Trump’s Snapchat account will remain on the platform but will no longer be featured on Discover, Snap’s page for curated news and stories. Snap made its decision this past weekend, according to a company rep, after the president tweeted “vicious dogs” and “the most ominous weapons” were being used against protestors who got “too frisky” in Washington D.C.

“We are not currently promoting the President’s content on Snapchat’s Discover platform. We will not amplify voices who incite racial violence and injustice by giving them free promotion on Discover,” a Snap spokesperson told TheWrap. “Racial violence and injustice have no place in our society and we stand together with all who seek peace, love, equality, and justice in America.”

Snapchat will continue to promote presumptive Democratic nominee Joe Biden’s account on Discover, a Snap rep told TheWrap.
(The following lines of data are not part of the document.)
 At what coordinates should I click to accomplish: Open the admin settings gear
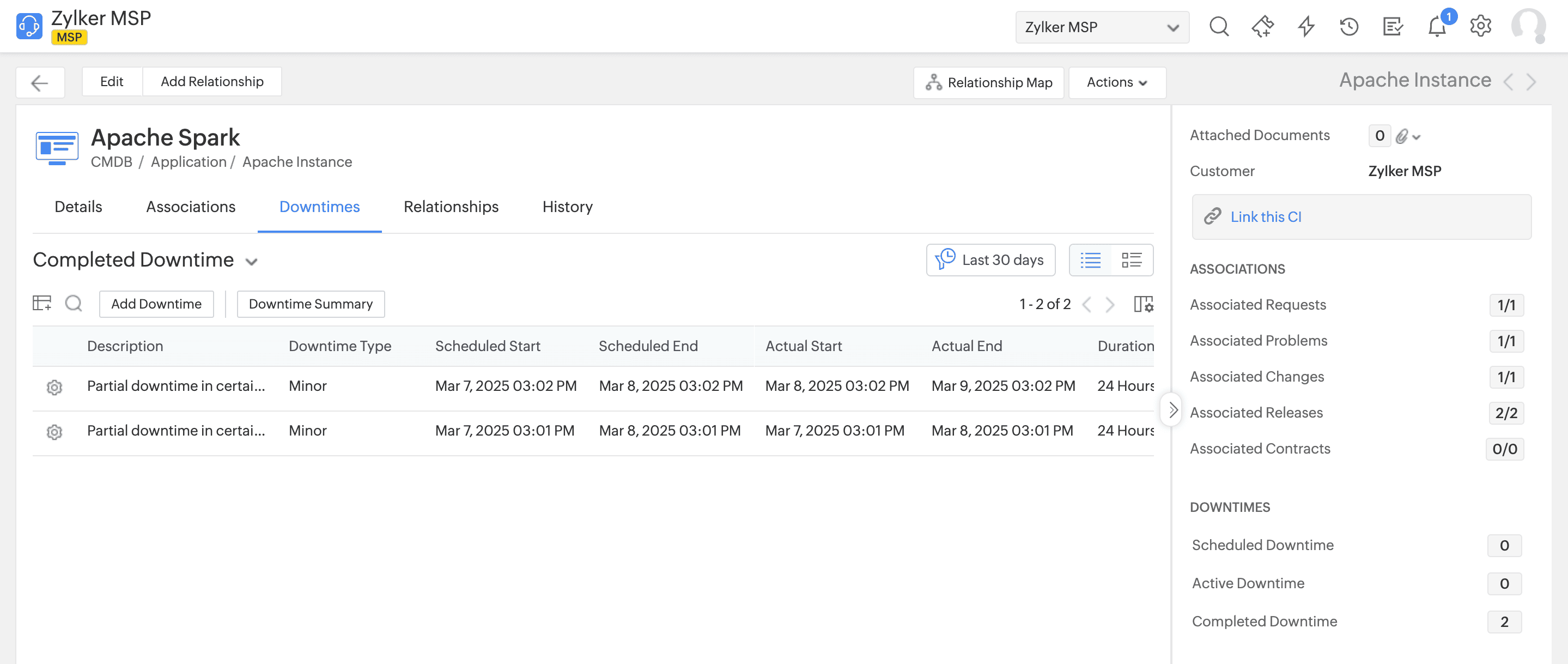point(1480,26)
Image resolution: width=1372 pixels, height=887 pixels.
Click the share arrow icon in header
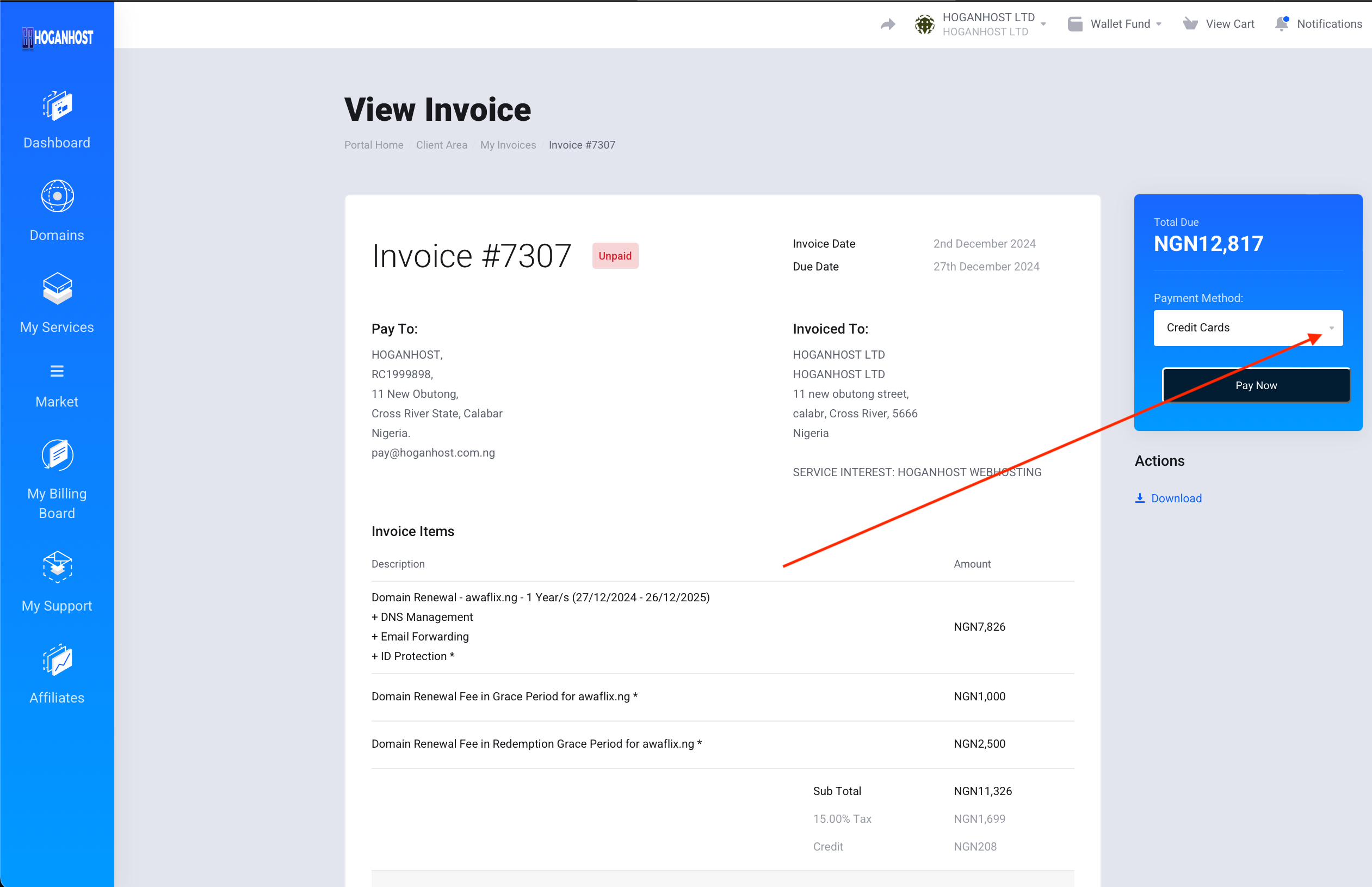coord(888,24)
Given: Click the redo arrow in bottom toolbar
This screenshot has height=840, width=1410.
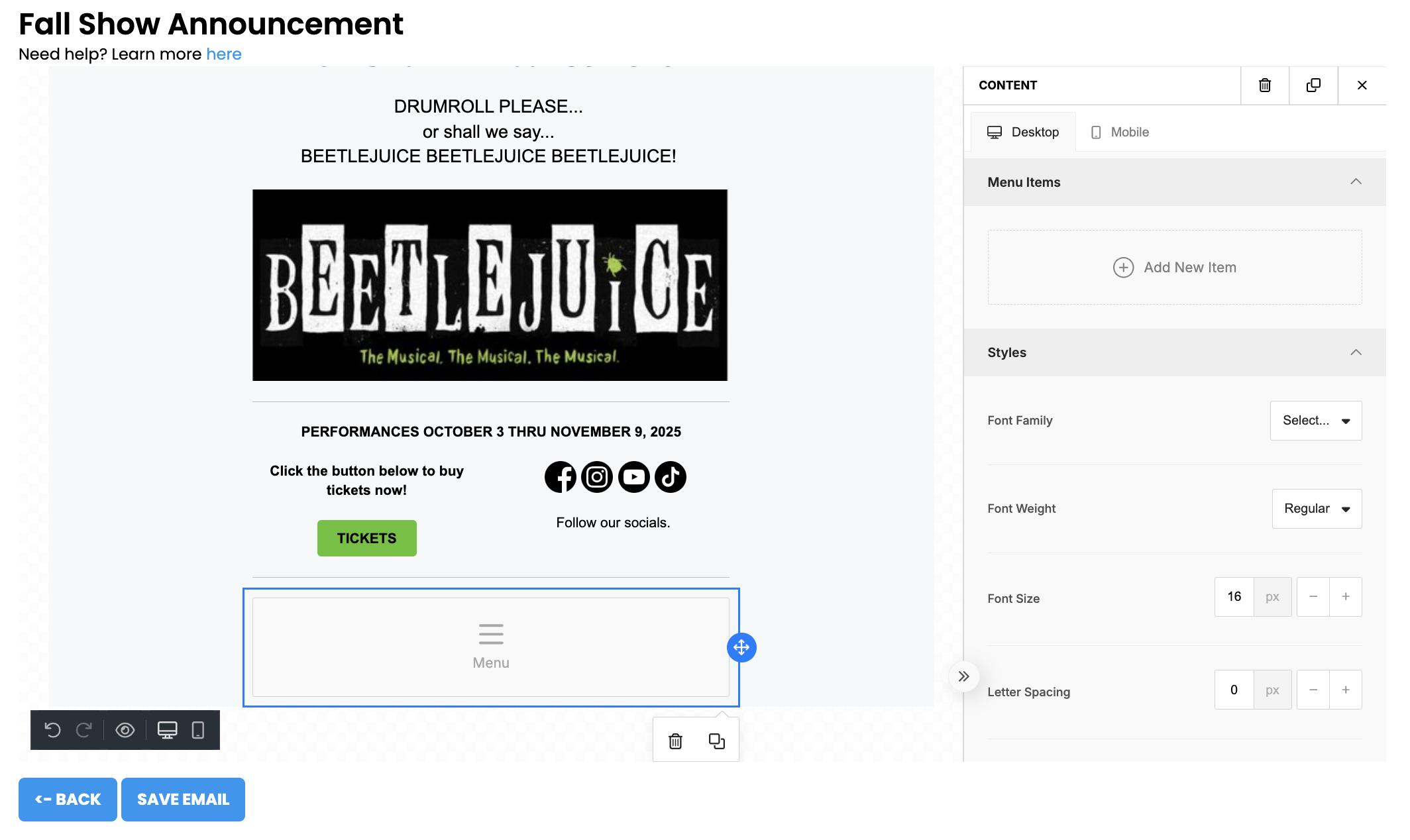Looking at the screenshot, I should coord(83,730).
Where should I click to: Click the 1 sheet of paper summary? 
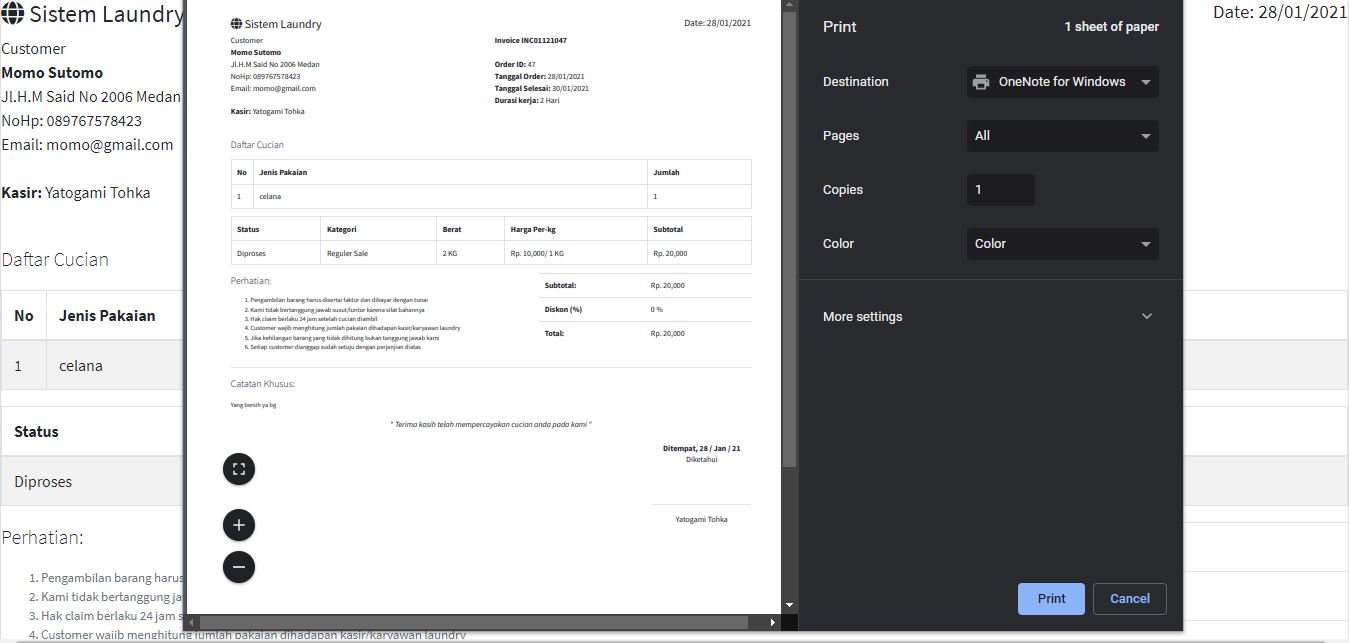1111,27
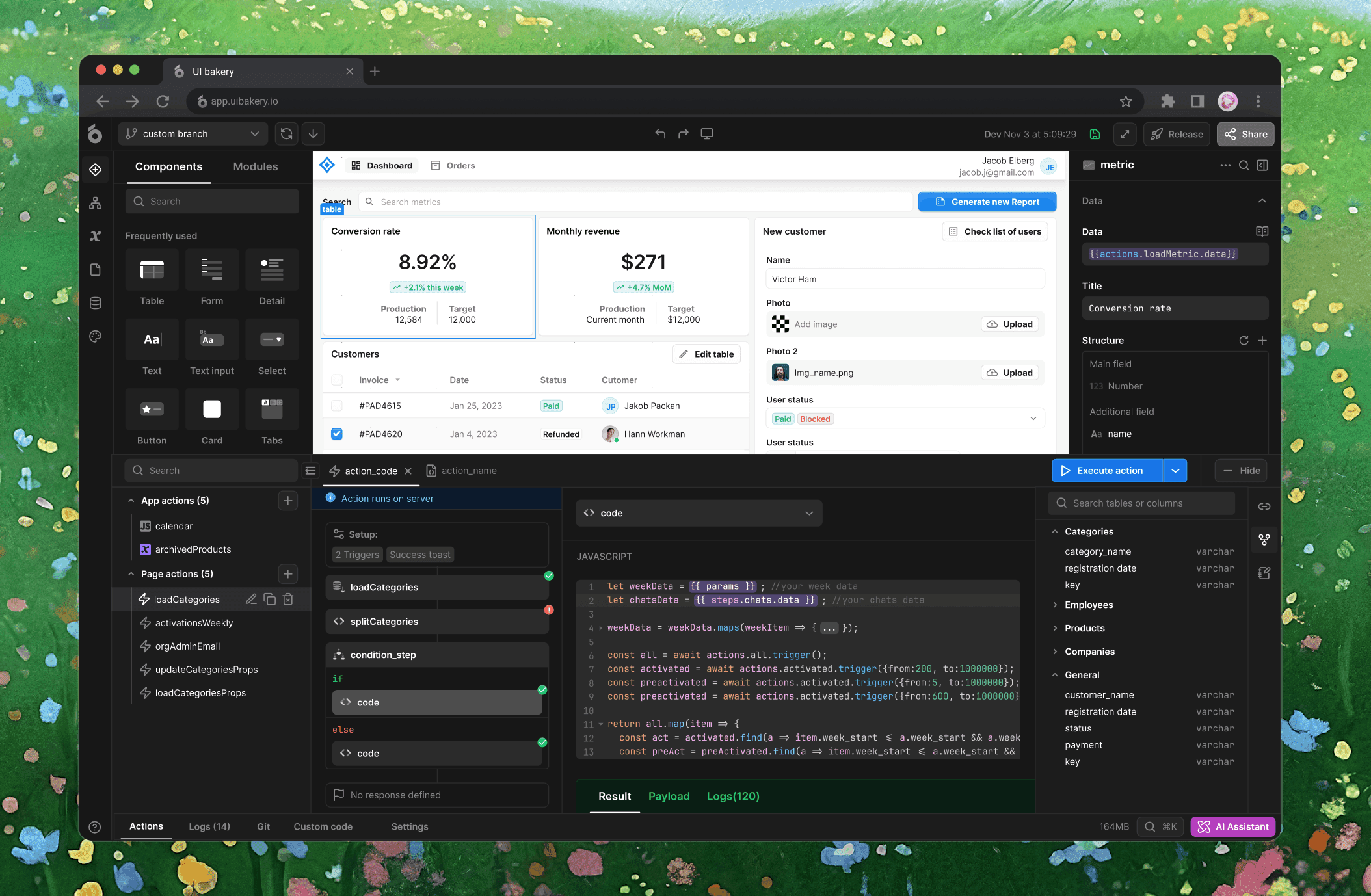Open the data sources database sidebar icon
The height and width of the screenshot is (896, 1371).
tap(96, 303)
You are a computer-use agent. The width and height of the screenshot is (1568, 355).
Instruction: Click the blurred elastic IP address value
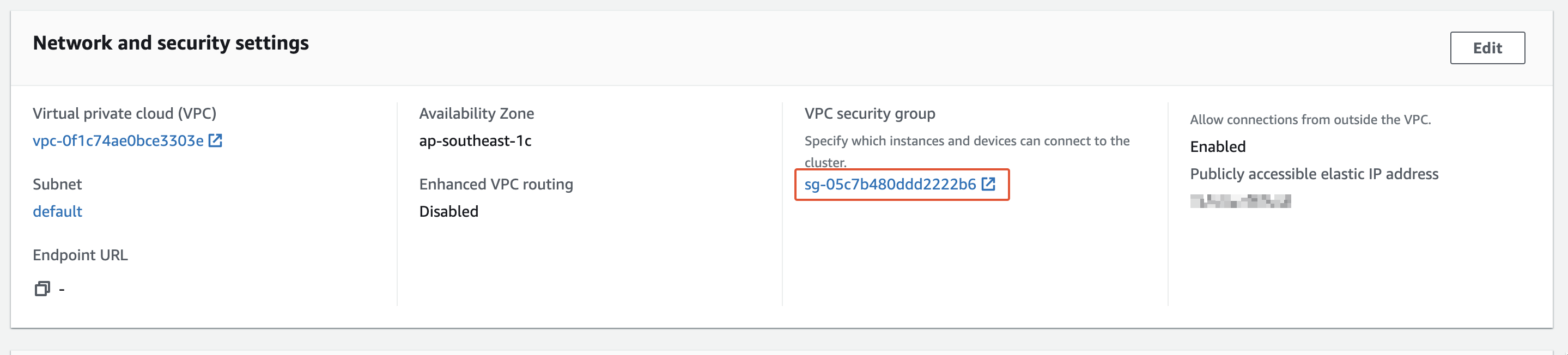(x=1240, y=201)
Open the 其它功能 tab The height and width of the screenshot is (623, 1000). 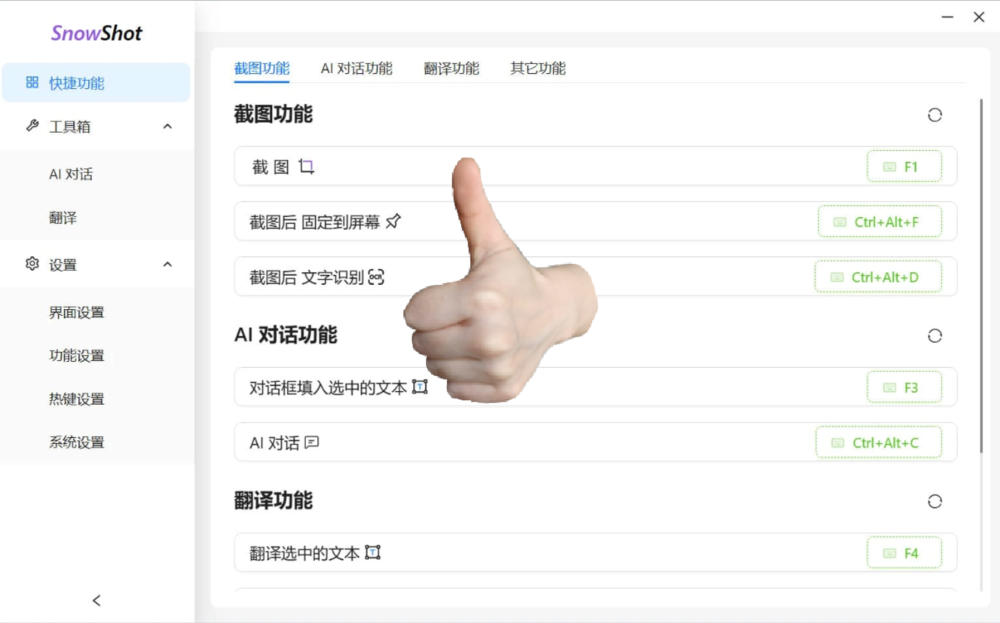pyautogui.click(x=536, y=68)
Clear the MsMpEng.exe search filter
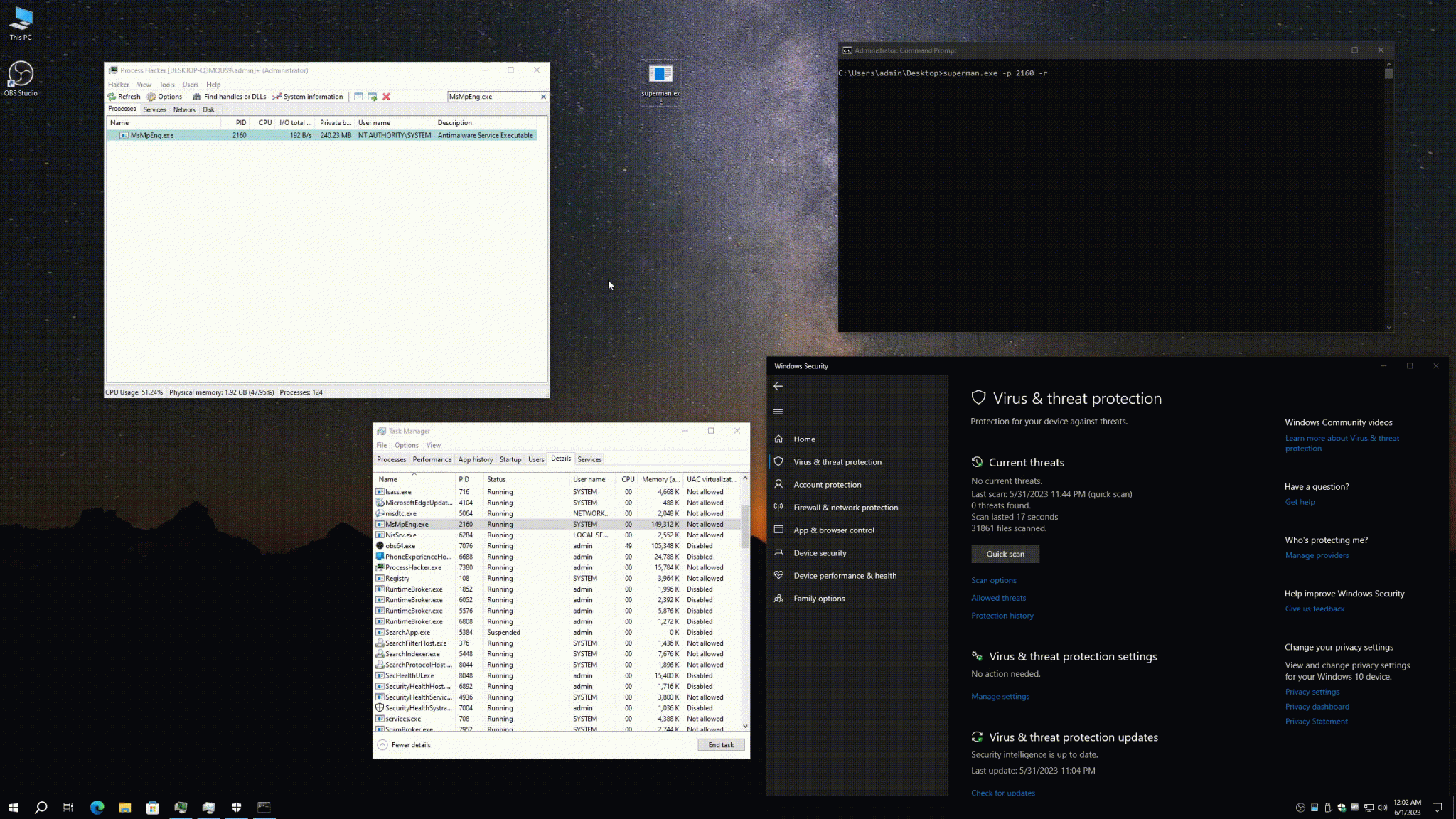The width and height of the screenshot is (1456, 819). tap(544, 97)
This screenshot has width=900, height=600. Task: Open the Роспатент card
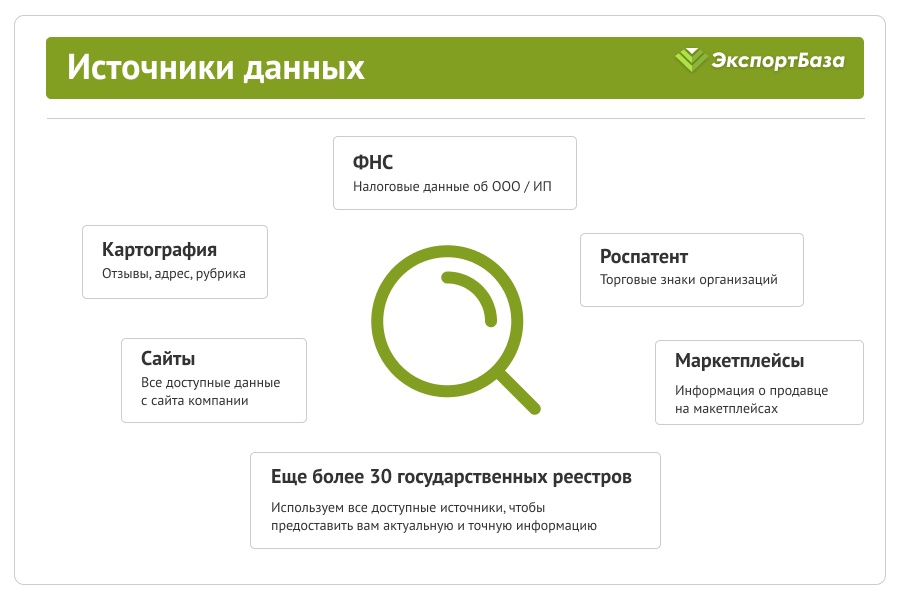(x=690, y=269)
The Snapchat stories featured on Discover, according to Snap’s website, are “put together and moderated by Team Snapchat, and some are created by third-party publishers.”

“Snapchat is trying to rig the 2020 election, illegally using their corporate funding to promote Joe Biden and suppress President Trump.  Radical Snapchat CEO Evan Spiegel would rather promote extreme left riot videos and encourage their users to destroy America than share the positive words of unity, justice, and law and order from our President,” said Trump campaign manager Brad Parscale in a statement to TheWrap.

“Snapchat hates that so many of their users watch the President’s content and so they are actively engaging in voter suppression,” he went on, adding that the company, in the campaign’s view, does not want conservatives to vote or even “exist” on the platform.

President Trump’s digital team had been looking to use Snapchat more to sway young voters ahead of the 2020 election, according to a recent Bloomberg report. The president has about 1.5 million followers on the platform.

Snap’s decision comes after CEO Evan Spiegel said Snapchat would look to stop promoting, but not ban, accounts he believes tear at America’s social fabric.

“We will make it clear with our actions that there is no gray area when it comes to racism, violence and injustice,”Spiegel said in a memo posted to Snap’s blog on Monday “We simply cannot promote accounts in America that are linked to people who incite racial violence, whether they do so on or off our platform.”

The decision also comes a week after the president sparred with Twitter, after the platform added a fact check to two of his tweets. Later in the week, Twitter also added a notification to one of the president’s tweets, saying it broke the company’s rules on “glorifying violence.” In retaliation, Trump signed an executive order asking for Section 230, a law that protects tech giants from being sued for what its users post, to be reviewed by the FCC. (One legal expert told TheWrap the executive order lacks “real teeth.”)

Facebook chief Mark Zuckerberg, on the other hand, said his company is taking a more hands-off approach to moderating the president’s posts.

“I just believe strongly that Facebook shouldn’t be the arbiter of truth of everything that people say online,” Zuckerberg told Fox News last week. “Private companies probably shouldn’t be, especially these platform companies, shouldn’t be in the position of doing that.”